Notes on getting started with the Foundation library.


§1. Introduction. The Foundation module supplies some of the conveniences of more modern programming languages to ANSI C. It offers the usual stuff of standard libraries everywhere: memory management, collection classes, filename and file system access, regular-expression matching and so on, and it does so while abstracting away differences between operating systems (Windows, Linux, Unix, MacOS, Android and so on).

Almost all functionality is optional and can be ignored if not wanted. With a few provisos, the code is thread-safe, sturdy and well tested, since it forms the support code for the Inform programming language's compiler and outlying tools, including Inweb itself. If you need to write a command-line utility in ANSI C with no dependencies on other tools or libraries to speak of, you could do worse. But you certainly don't need it to use inweb, even if you're writing in C.

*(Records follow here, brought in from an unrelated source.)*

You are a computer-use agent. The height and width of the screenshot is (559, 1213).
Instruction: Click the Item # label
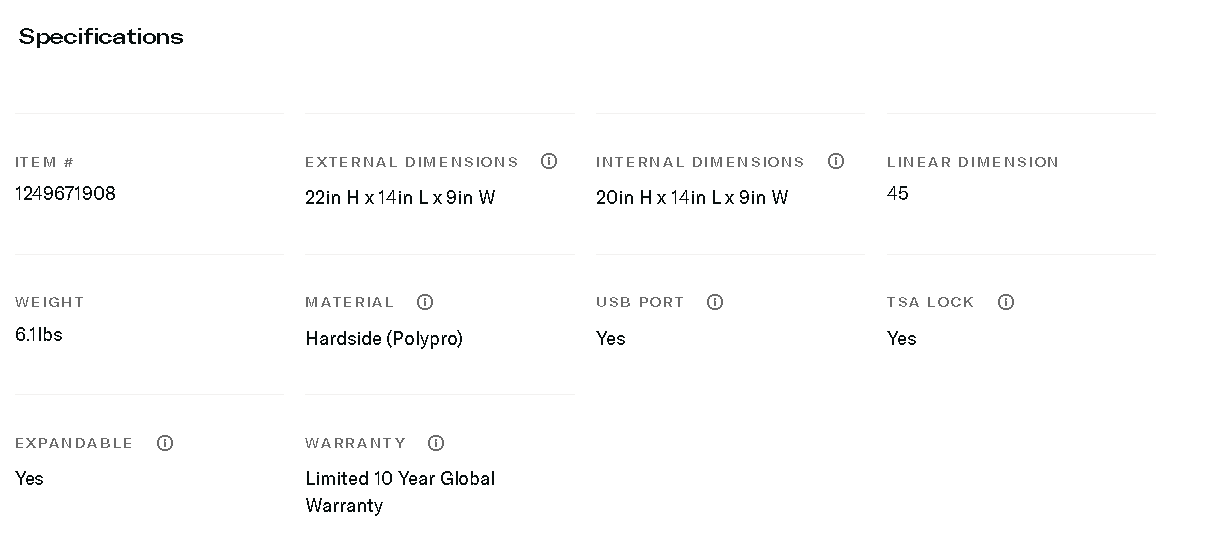click(x=44, y=162)
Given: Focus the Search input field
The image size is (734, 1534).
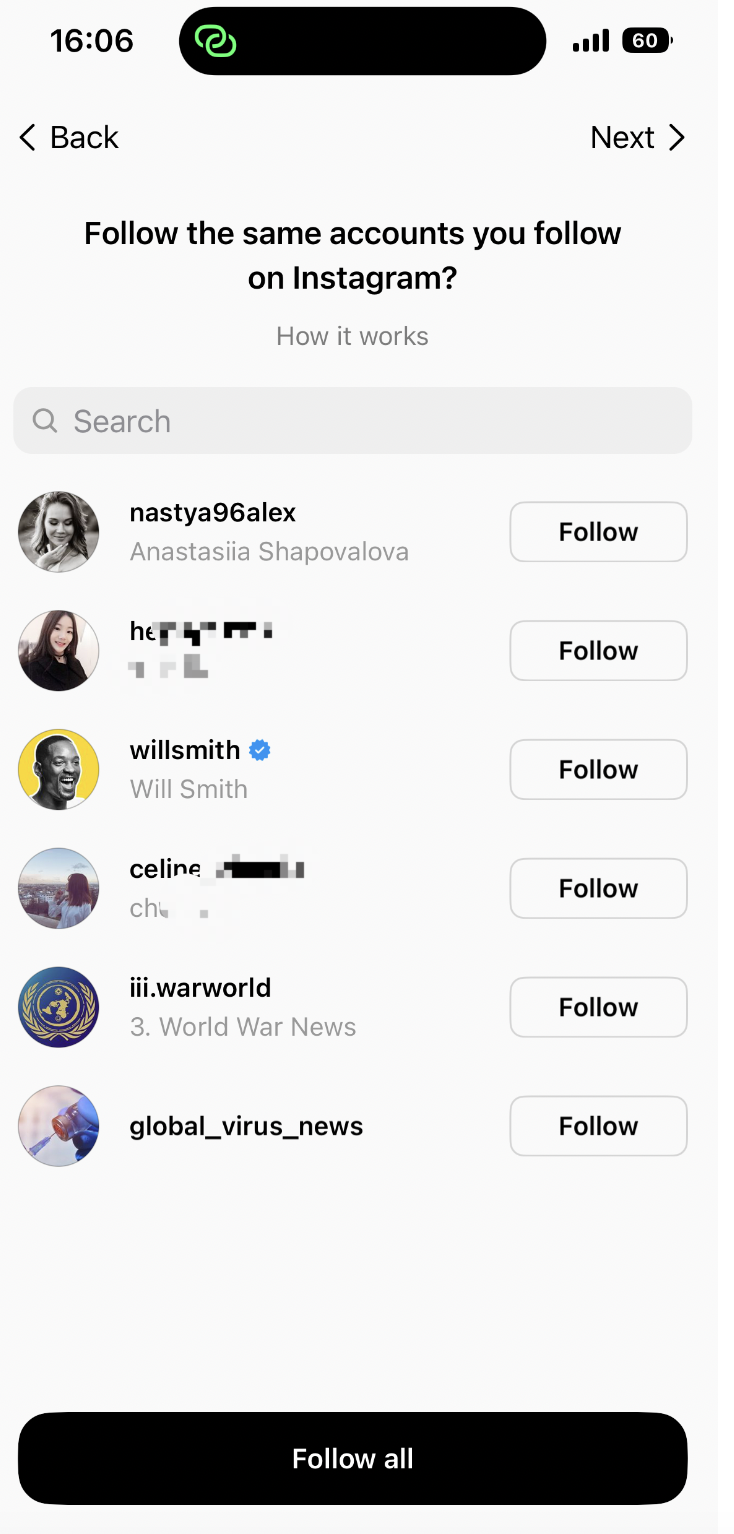Looking at the screenshot, I should point(352,420).
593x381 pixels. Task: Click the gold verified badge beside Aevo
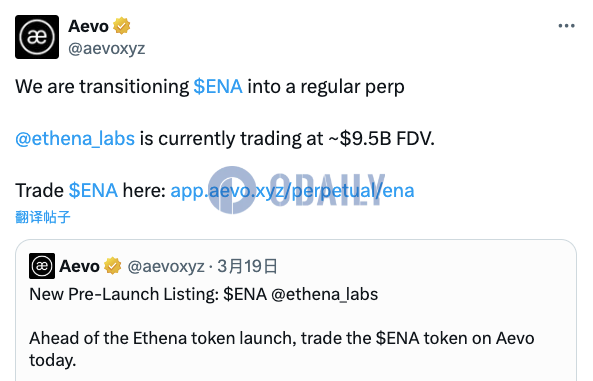click(x=121, y=26)
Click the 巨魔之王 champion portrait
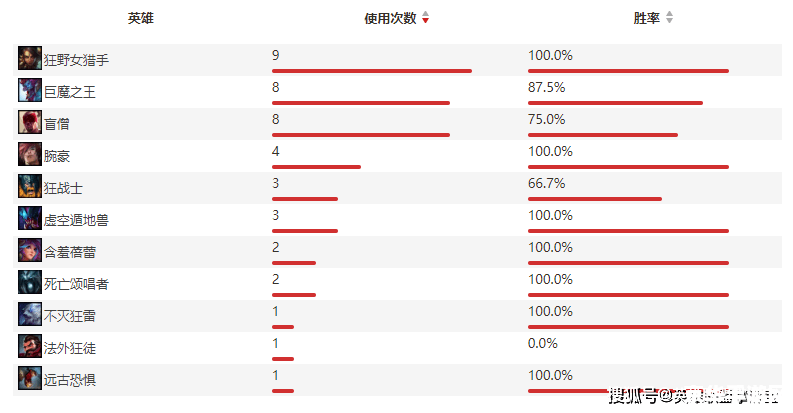Viewport: 793px width, 413px height. (x=30, y=91)

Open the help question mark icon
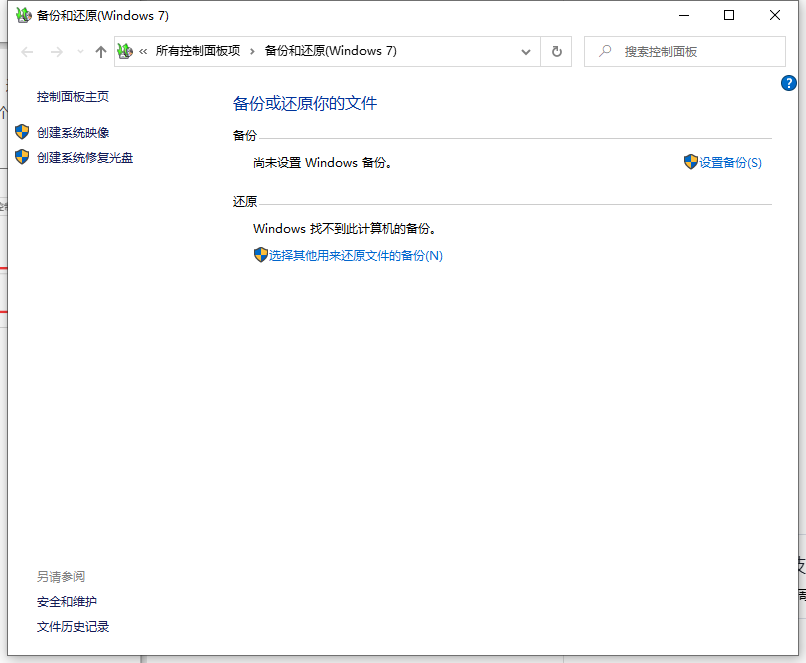click(x=789, y=83)
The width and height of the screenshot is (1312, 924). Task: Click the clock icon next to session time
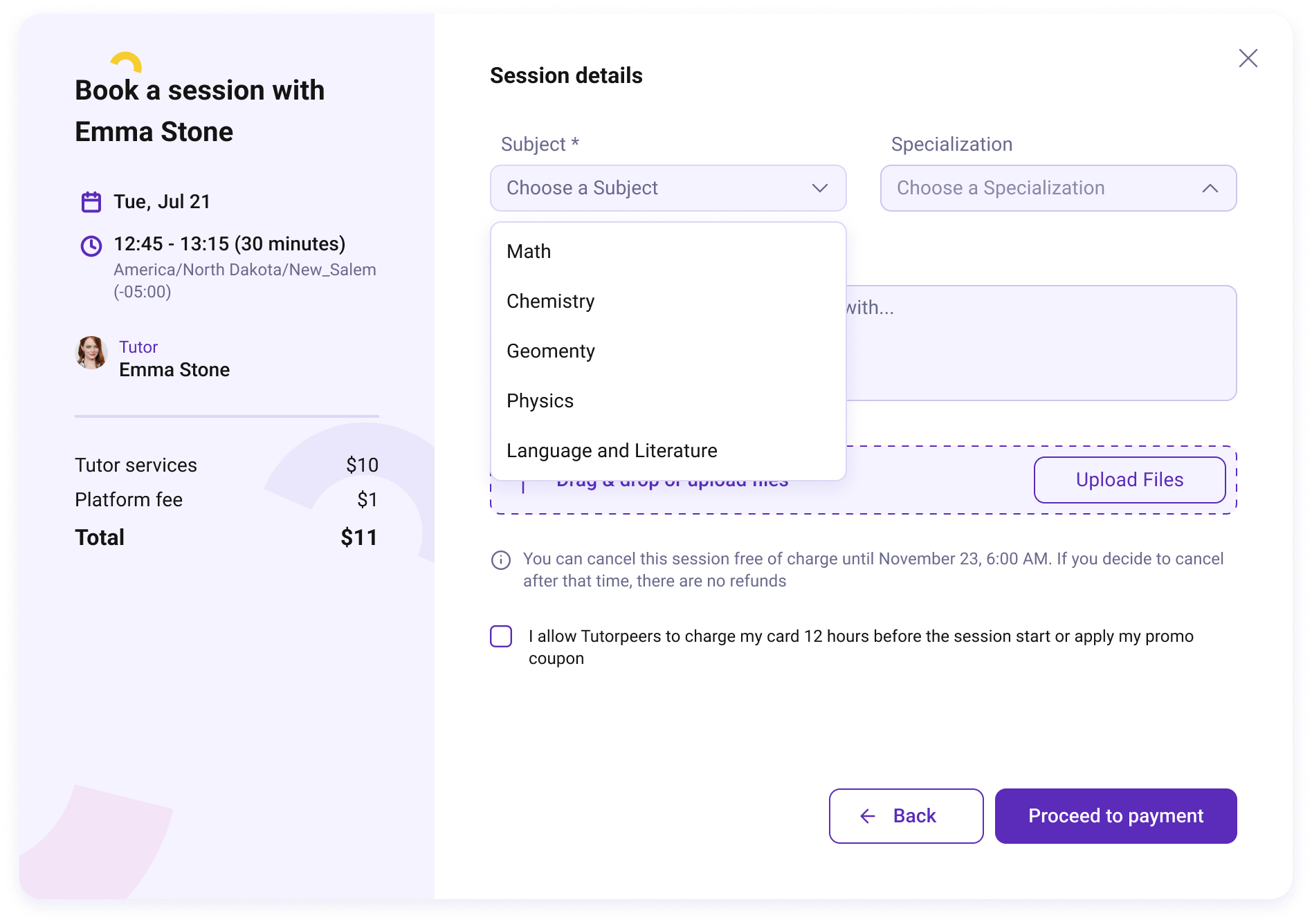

For a brief example of a command-line utility using some of the commoner features of Foundation in a simple way, see eastertide. Further exercises can be found in foundation-test.

§2. To use foundation, a program must at minimum do three things.

1. The Contents section of its web must import Foundation as a module, thus:

    Import: foundation

Import lines appear after the metadata, but before the roster of sections and chapters.

2. The constant PROGRAM_NAME must be defined equal to a C string with a brief version of the program's name. For example,

    @d PROGRAM_NAME "declutter"

3. The main function for the client should, as one of its very first acts, call Foundation::start(), and should similarly, just before it exits, call Foundation::end(). Any other module used should be started after Foundation starts, and ended before Foundation ends.

§3. Truth. Every large C program starts by defining constants for truth and falsity. So does Foundation: TRUE, FALSE, and a third state NOT_APPLICABLE.

§4. Text streams and formatted output. Perhaps the most useful feature of Foundation is that it provides for memory-managed strings of Unicode text. These are unified with text files which are open for output, in a type called text_stream. It's expected that they may be very large indeed, and appending text to or finding the length of a text in memory runs in \(O(1)\) time.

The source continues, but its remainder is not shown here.